Manna vom Himmel – Teil 2

Bei null Komma null null Prozent Zinsen erreicht die expansive Geldpolitik einen ersten Zwischenhalt. Jetzt sind neue Ideen gefragt. Warum nicht gleich die Notenpresse in Gang setzen. Der dafür zutreffende ökonomische Begriff ist schnell gefunden, er ist putzig und liebenswert: monetäre Lockerung – Quantitative Easing (QE). Und der wegweisende Vollstrecker: Helikopter Ben.

Ben Bernanke, von 2006 bis 2014 Vorsitzender der US-Notenbank, hat sich den Kampf gegen die Deflation zur Lebensaufgabe gemacht. Die amerikanische Notenbank (Fed) und in ihrer Gefolgschaft die Europäische Zentralbank (EZB), die Bank of Japan und jetzt auch die Schweizerische Nationalbank (SNB) ergreifen aus historischer Sicht beispiellose Massnahmen, um die Schlacht gegen die Deflation zu gewinnen.

QE – das grösste geldpolitische Experiment aller Zeiten

NYQE-Massnahmen bestehen im direkten Ankauf von Wertpapieren durch die Zentralbank (Staatsanleihen u.a.), um damit neues Geld in die Finanzmärkte zu pumpen.
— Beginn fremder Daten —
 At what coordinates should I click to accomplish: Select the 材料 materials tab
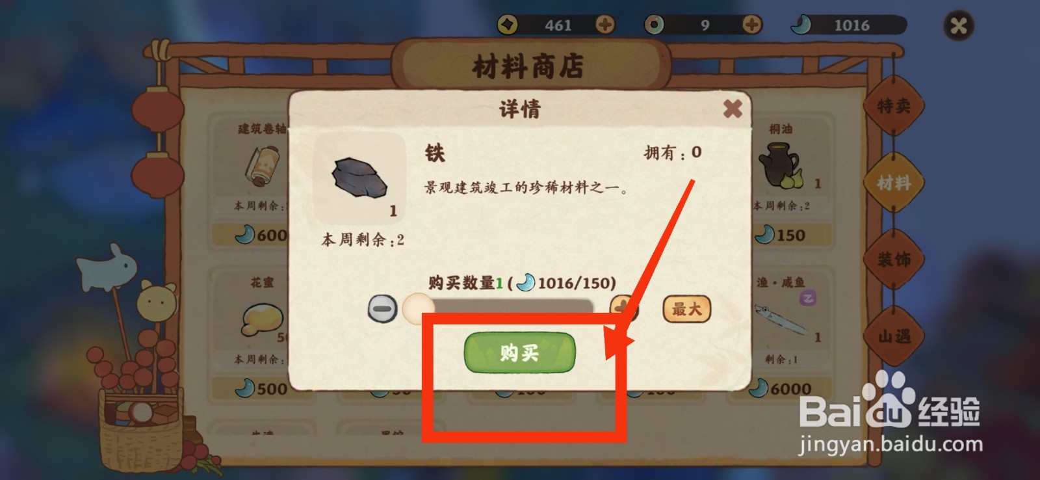894,183
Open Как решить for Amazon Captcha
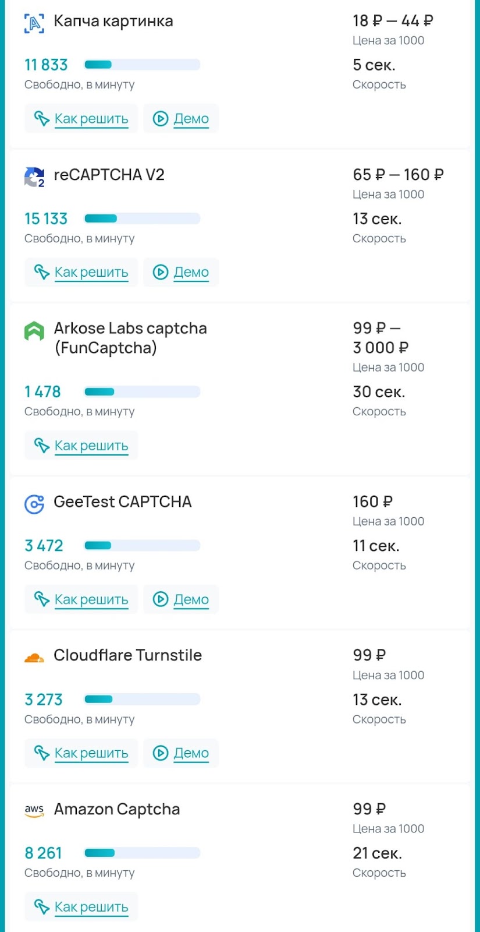Viewport: 480px width, 932px height. [81, 906]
Historisch einmalig sind die Dimensionen (Klicken Sie zum Weiterlesen)

Dem Q3 der US-Zentralbank voraus gingen die Programme Q1 (Dezember 2008) und Q2 (Juni 2011). Q3 hatte zum Ziel, monatlich 40 Mia Dollar hypothekengesicherte Wertpapiere (MBS) und 45 Mia Dollar längerfristige US-Staatsanleihen zu kaufen, bis sich der US-Arbeitsmarkt verbessert. Nach einer Reduktion auf 10 Mia Dollar pro Monat beendete die US-Zentralbank ihr Programm im Oktober 2014 – während die EZB damit wieder anfing.

Verblüffend ist, dass das europäische Pendant insgesamt grösser ist als jedes der amerikanischen QE-Programme. Die EZB will ab März 2015 Monat für Monat Staatsanleihen und sonstige Wertpapiere (Pfandbriefe und Hypothekenpapiere – ABS) im Umfang von 60 Mia Euro kaufen. Insgesamt erreicht das QE-Programm ein Volumen von unglaublichen 1’140 Mia bzw. 1,14 Billionen Euro.

Auch die SNB spricht von Lockerung der monetären Bedingungen. Sie kündigt im März 2009 an, Fremdwährungen und Anleihen zu kaufen. Zu ihrem Ziel gehöre auch die Verhinderung einer weiteren Aufwertung des Schweizer Frankens gegenüber dem Euro.

Weltweit ist die Ausdehnung der Geldmenge durch die Zentralbanken gewaltig. Aus Erfahrung wird es nicht gelingen, die Geldmenge bei Erreichen der Ziele rechtzeitig und umfassend wieder zu reduzieren. Auch können die Zentralbanken niemanden zwingen, das viele Geld, das sie in die Finanzmärkte pumpen, dann auch zu konsumieren. Wer trägt die moralische Verantwortung, wenn das Experiment scheitert, die ultralockere Geldpolitik zum Desaster wird? Wer kümmert sich um die Risikowahrnehmung und -steuerung dieser gigantischen Eingriffe in die Finanzwirtschaft?

Risk Monitoring

Landen wir in einer Inflationsspirale, wie einige befürchten? Zwar hat gemessen am Konsumentenpreisindex bisher kein nennenswerter Anstieg der Inflation stattgefunden. Jedoch zeigen die in Teil 1 (Manna vom Himmel) erwähnten Anlagealternativen (Immobilien, Aktien und Sachwerte) in gewisser Weise eine Vermögenspreisinflation. Dass diese Art Inflation aus keiner Statistik hervorgeht beweist einmal mehr, wie irreführend der Konsumentenpreisindex als alleiniger Massstab für die Inflation sein kann.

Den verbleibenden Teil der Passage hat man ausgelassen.